══ TEXTO DE LECTURA ══

Esto no es totalmente cierto en tanto que el rezago salarial no es compensado enteramente por el endeudamiento y este desequilibrio si les cuesta la vida a muchas empresas. Pero el sistema funciona procurando que las empresas que quiebran por insuficiencia de la demanda sean las “menos eficientes”; es decir las de la periferia de la economía. Quiebran las empresas que no cuentan con tecnologías de punta, las medianas y pequeñas, las de los países del tercer mundo.

La creciente disputa económica entre los Estados Unidos y China era y sigue siendo muy representativa del conflicto de fondo: en qué países y sectores se centrará la quiebra de empresas.

Estos problemas crónicos de la economía mundial se han vuelto agudos debido a la pandemia y a la parálisis de la producción, desempleo y caída de ingresos que ha provocado.

Frente a este problema en la gran mayoría de los países la respuesta inmediata es profundizar la solución convencional: endeudamiento que genere demanda.

Es esencial que los gobiernos puedan gastar en las respuestas inmediatas a la pandemia; gastos en medicinas, atención hospitalaria, equipos de protección al personal médico y a la población, distribución de alimentos y consumo básico a la población que ya era vulnerable y que ahora cae abruptamente en la pobreza.

Más adelante, para evitar en lo posible que la parálisis se convierta en permanente, lo fundamental es preservar la capacidad de compra de la población y los gobiernos. Lo que solo se puede hacer mediante decisiones de política pública; algo que ahora tanto la población como el sector privado exigen de sus gobiernos.

La estrategia de salida a la crisis pre existente y agravada en la mayoría de los países es un fuerte incremento del gasto público. Pero esto depende de las condiciones particulares de cada país; es mucho más factible en países donde sus gobiernos ya tenían un gasto público relativamente fuerte en relación a su producto interno. Digamos países con captaciones fiscales superiores al 34 por ciento; cifra que menciono por ser el promedio entre los países de la OCDE, las mayores economías del mundo. Muy distinto a países con baja captación fiscal, digamos menores al 20 por ciento, o incluso considerados paraísos fiscales; como México.

═══
══ DATOS DEL CONJUNTO ══

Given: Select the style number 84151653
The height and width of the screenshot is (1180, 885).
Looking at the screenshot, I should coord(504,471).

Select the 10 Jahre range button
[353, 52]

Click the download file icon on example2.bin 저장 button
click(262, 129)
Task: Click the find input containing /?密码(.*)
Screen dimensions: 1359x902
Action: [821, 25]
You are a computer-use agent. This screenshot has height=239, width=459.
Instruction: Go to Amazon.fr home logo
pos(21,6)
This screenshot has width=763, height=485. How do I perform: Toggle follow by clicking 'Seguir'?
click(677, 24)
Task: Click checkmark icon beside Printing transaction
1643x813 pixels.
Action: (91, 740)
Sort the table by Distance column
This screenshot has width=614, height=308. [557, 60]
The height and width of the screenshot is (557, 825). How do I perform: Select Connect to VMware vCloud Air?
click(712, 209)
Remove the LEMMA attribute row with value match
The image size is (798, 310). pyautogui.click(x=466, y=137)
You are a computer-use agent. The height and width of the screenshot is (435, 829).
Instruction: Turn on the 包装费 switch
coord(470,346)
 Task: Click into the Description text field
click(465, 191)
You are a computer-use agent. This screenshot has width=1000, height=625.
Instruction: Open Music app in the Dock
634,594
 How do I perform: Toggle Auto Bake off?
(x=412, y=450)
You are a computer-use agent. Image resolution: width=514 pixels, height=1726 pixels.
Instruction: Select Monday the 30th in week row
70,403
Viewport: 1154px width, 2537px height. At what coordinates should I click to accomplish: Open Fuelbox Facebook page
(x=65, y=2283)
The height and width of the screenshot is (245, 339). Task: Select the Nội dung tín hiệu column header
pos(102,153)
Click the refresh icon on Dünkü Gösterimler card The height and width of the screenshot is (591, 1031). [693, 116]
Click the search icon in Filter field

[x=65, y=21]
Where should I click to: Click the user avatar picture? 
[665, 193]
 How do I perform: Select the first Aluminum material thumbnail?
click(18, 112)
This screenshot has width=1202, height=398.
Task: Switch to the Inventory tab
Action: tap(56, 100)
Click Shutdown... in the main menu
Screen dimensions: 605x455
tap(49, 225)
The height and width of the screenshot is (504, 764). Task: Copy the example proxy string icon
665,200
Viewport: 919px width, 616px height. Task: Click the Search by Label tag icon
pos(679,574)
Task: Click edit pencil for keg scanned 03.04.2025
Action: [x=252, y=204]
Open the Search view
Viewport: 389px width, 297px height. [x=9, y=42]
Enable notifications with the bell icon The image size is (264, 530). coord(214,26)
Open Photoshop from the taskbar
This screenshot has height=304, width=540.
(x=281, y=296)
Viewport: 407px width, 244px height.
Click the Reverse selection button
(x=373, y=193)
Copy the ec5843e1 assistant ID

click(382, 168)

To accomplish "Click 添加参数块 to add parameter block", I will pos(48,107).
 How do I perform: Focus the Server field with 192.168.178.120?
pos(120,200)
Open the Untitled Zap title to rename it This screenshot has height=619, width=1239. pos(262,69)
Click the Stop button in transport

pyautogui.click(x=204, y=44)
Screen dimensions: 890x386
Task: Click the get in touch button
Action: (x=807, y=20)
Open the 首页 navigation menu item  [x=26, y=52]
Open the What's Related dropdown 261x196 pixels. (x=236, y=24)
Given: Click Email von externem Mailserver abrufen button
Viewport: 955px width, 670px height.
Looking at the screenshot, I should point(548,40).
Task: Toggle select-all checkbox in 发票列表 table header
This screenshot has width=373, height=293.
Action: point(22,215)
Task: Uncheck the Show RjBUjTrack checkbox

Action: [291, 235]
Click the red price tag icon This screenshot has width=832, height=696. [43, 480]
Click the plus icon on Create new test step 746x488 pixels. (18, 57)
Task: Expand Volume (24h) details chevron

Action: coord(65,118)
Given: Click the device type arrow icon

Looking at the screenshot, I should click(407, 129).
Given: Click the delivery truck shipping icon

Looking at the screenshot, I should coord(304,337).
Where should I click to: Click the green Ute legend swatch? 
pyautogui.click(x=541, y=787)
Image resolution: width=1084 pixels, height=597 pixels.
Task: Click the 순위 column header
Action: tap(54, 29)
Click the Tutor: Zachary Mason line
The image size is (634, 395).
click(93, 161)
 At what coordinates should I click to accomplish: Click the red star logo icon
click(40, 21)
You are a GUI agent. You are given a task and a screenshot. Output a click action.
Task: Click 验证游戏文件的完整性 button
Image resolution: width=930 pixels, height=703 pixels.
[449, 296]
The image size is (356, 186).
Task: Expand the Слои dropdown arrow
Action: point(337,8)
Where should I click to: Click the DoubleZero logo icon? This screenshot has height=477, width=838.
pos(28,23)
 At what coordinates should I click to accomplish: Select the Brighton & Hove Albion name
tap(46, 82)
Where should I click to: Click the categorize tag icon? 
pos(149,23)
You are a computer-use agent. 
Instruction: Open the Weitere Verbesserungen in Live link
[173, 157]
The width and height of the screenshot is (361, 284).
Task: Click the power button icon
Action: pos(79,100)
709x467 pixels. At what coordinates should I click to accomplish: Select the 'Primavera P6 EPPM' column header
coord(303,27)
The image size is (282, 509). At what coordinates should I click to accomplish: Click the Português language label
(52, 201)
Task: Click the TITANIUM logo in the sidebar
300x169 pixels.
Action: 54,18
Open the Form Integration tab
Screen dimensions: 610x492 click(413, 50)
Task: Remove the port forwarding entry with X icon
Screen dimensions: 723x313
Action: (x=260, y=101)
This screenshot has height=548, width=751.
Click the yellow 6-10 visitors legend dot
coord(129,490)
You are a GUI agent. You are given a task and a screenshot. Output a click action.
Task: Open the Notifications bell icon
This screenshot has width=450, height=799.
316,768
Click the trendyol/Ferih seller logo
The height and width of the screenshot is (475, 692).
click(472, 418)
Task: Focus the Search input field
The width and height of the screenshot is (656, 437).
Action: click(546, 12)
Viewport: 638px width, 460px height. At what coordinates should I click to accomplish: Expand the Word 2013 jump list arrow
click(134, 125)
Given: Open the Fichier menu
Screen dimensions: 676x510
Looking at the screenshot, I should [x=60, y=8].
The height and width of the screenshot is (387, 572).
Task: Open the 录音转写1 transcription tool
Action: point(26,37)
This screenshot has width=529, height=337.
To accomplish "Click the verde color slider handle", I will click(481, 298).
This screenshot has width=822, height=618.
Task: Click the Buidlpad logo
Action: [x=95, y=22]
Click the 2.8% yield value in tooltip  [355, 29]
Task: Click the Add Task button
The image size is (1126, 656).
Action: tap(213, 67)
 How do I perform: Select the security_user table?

═══

• CONSIGNA: Reproduce literalmente el fragmento del texto sobre la crisis económica que empieza en "Más adelante, para" y termina en "de sus gobiernos.". Las filas provienen de otra fuente.

• RESPUESTA:
Más adelante, para evitar en lo posible que la parálisis se convierta en permanente, lo fundamental es preservar la capacidad de compra de la población y los gobiernos. Lo que solo se puede hacer mediante decisiones de política pública; algo que ahora tanto la población como el sector privado exigen de sus gobiernos.